Anne Kornblut & Ashley Halsey of the Washington Post: "Nine years after the Sept. 11 attacks and decades after hijackers first began to target passenger airliners, the United States has invested billions of dollars in an airport system that makes technology the last line of defense to intercept terrorists. It has yet to catch one." ...
... My old friend Bob Poole, a leading libertarian, has been railing against TSA policies & practices for years. Here he is a year ago, suggesting "a risk-based approach to aviation security," and a month ago suggesting a refinement of the risk-based approach.
Ben Armbruster of Think Progress: a World Public Opinion polls provides more statistical evidence that Fox "News" watchers are more misinformed and less knowledgeable about issues than are people who get their news elsewhere.
This idea that you can’t be an honest man and a Washington politician is a myth, a crock made up by sellouts and careerist hacks who don’t stand for anything and are impatient with people who do. It’s possible to do this job with honor and dignity. It’s just that most of our politicians – our president included, apparently – would rather not bother. -- Matt Taibbi ...

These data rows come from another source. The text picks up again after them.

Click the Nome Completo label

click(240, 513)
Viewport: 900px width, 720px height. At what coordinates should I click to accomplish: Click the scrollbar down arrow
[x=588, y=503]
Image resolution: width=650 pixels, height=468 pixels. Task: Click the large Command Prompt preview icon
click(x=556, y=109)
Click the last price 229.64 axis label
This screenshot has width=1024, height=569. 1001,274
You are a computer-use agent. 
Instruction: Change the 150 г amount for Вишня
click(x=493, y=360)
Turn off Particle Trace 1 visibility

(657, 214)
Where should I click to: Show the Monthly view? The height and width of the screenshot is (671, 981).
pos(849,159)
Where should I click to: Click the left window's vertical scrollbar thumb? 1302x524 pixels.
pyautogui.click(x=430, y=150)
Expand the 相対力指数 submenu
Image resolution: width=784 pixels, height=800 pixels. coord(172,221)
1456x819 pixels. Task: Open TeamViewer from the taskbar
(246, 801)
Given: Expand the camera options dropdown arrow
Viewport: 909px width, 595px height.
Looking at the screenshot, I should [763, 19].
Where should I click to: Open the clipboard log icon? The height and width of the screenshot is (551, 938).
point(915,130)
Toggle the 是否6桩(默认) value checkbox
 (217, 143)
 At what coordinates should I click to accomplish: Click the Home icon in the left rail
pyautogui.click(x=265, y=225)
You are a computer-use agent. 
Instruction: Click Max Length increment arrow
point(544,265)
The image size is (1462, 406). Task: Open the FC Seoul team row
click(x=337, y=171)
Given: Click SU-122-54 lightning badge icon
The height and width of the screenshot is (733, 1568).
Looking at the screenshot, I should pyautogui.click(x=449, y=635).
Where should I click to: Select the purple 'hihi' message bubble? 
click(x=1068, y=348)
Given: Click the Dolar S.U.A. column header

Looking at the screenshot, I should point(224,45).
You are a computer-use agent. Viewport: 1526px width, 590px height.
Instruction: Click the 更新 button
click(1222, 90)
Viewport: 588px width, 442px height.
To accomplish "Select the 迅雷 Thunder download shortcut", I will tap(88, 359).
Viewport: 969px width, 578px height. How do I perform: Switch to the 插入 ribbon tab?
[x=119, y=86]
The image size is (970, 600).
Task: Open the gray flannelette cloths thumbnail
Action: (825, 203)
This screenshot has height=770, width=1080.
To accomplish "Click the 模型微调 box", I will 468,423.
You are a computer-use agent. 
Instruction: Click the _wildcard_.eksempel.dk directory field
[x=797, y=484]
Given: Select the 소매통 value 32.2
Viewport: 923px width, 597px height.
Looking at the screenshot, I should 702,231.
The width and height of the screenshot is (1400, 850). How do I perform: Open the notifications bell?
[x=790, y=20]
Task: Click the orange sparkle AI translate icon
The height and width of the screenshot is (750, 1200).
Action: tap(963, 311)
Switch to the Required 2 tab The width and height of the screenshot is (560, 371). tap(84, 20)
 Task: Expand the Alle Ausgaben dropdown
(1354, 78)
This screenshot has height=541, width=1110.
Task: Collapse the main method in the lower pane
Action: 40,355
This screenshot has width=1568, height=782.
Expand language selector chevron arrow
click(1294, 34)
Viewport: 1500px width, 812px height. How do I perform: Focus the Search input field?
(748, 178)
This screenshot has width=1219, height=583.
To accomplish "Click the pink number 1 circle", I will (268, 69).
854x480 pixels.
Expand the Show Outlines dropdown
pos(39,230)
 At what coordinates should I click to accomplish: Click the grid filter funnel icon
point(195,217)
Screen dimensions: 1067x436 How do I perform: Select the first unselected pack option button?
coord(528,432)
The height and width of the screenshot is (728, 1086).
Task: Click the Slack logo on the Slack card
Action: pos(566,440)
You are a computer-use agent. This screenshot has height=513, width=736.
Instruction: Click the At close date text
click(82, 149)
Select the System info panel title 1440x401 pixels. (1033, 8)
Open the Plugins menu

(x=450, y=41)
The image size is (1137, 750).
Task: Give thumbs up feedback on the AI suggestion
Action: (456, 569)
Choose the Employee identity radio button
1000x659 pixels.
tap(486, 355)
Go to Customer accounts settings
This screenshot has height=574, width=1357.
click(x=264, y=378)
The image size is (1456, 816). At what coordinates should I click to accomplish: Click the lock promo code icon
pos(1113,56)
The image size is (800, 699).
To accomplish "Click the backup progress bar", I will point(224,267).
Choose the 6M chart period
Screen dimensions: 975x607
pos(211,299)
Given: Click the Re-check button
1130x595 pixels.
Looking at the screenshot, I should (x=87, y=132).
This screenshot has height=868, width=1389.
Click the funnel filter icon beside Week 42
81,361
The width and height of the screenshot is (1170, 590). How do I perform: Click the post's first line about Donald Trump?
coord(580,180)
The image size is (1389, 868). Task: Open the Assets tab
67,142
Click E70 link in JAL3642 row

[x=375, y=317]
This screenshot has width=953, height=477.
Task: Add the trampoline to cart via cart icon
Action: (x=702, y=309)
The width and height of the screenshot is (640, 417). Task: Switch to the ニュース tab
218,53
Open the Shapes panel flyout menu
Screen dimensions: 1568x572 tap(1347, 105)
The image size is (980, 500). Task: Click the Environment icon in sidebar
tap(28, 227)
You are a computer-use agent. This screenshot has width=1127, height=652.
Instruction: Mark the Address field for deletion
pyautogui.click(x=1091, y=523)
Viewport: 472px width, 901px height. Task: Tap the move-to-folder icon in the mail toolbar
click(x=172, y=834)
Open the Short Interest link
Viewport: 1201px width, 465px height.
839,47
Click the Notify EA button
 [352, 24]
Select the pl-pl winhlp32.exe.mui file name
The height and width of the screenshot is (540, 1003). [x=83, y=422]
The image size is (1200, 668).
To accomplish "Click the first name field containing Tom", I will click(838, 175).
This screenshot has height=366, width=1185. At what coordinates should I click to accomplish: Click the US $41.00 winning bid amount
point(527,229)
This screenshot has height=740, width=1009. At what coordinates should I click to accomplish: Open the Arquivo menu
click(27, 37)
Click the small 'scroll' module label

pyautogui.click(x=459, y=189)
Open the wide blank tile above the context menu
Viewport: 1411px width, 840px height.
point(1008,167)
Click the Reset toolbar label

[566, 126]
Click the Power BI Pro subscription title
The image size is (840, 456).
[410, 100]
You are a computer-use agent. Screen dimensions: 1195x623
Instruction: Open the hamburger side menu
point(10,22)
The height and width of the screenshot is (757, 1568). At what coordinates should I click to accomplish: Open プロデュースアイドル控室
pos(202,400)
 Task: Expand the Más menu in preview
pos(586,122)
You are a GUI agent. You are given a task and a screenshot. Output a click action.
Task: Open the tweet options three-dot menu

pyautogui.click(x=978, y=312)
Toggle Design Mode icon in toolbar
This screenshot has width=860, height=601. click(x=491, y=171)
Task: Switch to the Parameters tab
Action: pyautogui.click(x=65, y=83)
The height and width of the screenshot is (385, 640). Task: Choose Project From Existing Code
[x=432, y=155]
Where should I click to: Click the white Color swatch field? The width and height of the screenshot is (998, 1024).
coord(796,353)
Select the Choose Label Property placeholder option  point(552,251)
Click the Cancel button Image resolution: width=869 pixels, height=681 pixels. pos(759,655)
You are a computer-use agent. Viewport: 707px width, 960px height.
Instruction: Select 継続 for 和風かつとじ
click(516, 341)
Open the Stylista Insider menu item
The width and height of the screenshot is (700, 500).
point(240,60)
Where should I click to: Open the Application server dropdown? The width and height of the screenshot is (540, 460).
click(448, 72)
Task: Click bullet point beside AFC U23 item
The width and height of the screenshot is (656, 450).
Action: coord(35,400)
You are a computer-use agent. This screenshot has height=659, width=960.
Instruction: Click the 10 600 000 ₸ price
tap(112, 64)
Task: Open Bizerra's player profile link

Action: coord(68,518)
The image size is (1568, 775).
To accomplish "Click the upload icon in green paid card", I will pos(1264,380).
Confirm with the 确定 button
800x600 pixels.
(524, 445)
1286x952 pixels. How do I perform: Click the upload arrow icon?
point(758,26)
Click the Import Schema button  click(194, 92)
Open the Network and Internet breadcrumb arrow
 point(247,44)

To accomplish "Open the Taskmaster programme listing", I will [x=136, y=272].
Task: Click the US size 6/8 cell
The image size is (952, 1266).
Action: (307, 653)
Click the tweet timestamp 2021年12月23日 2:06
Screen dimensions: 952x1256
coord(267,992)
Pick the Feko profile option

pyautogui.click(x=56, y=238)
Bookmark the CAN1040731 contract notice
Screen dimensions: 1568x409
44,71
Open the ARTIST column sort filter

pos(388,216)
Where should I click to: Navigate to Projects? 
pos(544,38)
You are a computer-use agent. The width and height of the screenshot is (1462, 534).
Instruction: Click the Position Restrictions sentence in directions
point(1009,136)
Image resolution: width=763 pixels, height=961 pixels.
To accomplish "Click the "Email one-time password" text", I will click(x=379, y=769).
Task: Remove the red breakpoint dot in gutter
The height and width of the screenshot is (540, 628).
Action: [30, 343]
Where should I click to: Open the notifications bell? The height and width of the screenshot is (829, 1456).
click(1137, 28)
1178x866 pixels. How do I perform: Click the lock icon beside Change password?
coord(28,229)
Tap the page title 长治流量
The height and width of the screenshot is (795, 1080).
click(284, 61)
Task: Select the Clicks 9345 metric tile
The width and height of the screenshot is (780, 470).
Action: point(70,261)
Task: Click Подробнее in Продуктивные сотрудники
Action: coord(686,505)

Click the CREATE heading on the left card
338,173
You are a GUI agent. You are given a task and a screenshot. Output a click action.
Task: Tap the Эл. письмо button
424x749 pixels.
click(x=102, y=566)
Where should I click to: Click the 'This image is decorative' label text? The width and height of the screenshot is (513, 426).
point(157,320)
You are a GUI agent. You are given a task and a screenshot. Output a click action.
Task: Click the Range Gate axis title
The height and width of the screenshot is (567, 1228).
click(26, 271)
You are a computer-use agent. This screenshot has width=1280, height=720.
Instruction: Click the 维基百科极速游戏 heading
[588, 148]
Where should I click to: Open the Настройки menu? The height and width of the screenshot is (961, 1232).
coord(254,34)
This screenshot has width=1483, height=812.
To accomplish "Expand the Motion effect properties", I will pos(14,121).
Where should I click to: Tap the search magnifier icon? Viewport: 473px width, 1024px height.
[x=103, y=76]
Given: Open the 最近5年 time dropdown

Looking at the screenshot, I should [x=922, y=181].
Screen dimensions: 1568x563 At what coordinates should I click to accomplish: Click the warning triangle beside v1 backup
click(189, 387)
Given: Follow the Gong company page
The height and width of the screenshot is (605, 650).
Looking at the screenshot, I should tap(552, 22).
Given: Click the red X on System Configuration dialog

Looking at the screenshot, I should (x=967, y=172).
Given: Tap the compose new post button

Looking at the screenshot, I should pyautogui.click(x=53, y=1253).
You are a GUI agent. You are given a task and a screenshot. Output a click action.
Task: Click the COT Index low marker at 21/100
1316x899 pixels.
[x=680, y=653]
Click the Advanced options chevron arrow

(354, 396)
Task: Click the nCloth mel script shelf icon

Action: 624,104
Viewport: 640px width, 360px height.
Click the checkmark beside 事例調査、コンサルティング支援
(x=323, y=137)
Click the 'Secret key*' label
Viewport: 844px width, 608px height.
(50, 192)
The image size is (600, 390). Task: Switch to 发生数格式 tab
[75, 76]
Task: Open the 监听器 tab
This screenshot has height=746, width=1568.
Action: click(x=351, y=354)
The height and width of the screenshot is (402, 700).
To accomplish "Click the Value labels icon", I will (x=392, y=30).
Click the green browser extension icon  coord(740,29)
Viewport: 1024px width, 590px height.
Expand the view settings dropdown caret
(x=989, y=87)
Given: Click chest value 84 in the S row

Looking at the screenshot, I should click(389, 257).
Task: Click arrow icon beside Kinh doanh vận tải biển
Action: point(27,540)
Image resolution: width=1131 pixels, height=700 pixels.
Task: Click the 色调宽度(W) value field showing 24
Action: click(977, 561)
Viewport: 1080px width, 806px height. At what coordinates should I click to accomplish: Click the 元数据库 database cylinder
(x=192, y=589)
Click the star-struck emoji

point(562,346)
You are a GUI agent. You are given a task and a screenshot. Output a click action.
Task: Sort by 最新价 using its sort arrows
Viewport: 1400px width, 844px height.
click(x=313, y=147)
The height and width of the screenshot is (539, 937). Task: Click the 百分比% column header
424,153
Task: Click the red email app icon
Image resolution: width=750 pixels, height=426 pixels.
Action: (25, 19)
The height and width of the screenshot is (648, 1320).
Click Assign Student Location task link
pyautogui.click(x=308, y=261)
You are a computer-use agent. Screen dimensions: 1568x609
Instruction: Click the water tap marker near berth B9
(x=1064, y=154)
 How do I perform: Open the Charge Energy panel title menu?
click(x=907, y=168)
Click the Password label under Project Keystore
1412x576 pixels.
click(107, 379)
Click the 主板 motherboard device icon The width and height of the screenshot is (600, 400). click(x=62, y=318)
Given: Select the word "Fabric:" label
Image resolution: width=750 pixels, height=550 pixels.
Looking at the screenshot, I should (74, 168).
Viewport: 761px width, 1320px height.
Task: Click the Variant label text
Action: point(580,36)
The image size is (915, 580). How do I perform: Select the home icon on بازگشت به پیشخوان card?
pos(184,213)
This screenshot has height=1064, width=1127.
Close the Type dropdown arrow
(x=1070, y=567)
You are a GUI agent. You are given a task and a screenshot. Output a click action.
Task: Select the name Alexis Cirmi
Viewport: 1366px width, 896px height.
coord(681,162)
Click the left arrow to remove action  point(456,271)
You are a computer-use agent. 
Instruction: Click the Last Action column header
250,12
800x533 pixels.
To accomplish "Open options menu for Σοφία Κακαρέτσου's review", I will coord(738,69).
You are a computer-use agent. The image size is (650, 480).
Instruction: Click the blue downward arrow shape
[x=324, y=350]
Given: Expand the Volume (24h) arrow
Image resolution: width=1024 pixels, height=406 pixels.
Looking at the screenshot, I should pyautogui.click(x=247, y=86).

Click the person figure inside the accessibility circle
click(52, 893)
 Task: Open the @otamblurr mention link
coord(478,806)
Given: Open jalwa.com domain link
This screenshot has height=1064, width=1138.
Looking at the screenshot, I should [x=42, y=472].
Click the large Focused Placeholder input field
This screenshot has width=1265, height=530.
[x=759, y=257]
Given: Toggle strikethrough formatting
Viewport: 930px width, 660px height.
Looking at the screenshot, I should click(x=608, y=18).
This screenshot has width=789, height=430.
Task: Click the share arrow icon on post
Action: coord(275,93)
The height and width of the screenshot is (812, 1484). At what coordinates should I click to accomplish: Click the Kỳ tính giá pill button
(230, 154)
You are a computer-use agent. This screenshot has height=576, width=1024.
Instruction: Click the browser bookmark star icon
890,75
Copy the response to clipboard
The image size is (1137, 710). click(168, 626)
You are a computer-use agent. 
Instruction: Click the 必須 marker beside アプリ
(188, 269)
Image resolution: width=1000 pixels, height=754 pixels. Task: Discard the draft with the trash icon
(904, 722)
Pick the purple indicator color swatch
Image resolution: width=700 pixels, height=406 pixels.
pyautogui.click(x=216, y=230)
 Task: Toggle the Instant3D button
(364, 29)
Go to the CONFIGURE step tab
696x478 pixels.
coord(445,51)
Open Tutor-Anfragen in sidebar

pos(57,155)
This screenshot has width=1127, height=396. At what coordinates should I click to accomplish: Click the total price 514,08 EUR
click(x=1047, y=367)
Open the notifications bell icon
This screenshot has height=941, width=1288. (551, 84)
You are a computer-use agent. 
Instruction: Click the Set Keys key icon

... ** "Bernie Sanders Puts Barack Obama to Shame." Matt Taibbi of Rolling Stone: "In an era of Democratic waffling and compromise, the Independent from Vermont actually stands up for what he believes in."
... if there’s one thing that’s truly toxic in this country, it is its middle class, with its debt-laden suburban mansions, humongous S.U.V.’s and minivans, garages crammed with yesterday’s gadgets and an insatiable need to surpass the Joneses. If in 2030, these middle-class “values” of overconsumption and waste were to infect half a billion Indians, it would be a disaster for our planet. -- Sridhar Subramanian, who immigrated to the U.S. from India, in a letter to the editor of the New York Times in response to David Brooks' truly stupid column suggesting we export our middle class values
Peter S. Goodman of the Huffington Post on the Home Affordable Modification Program: "Even those who supposedly manage to get help have wound up battered and mistreated along the way, highlighting how many more simply give up along the way."
Barry Meier of the New York Times: "Unlike new drugs, many of which go through a series of clinical trials before receiving approval from the Food and Drug Administration, critical implants can be sold without such testing if a device, like an artificial hip, resembles an implant already approved and used on patients.
"The End Is Near." Gordon Dickson of the Fort Worth Star-Telegram: "Two weeks after controversy erupted because the Fort Worth Transportation Authority accepted ads with the atheist message 'Millions of Americans are Good Without God,' the T board revised its policy Wednesday night to ban all religious ads effective Jan. 1."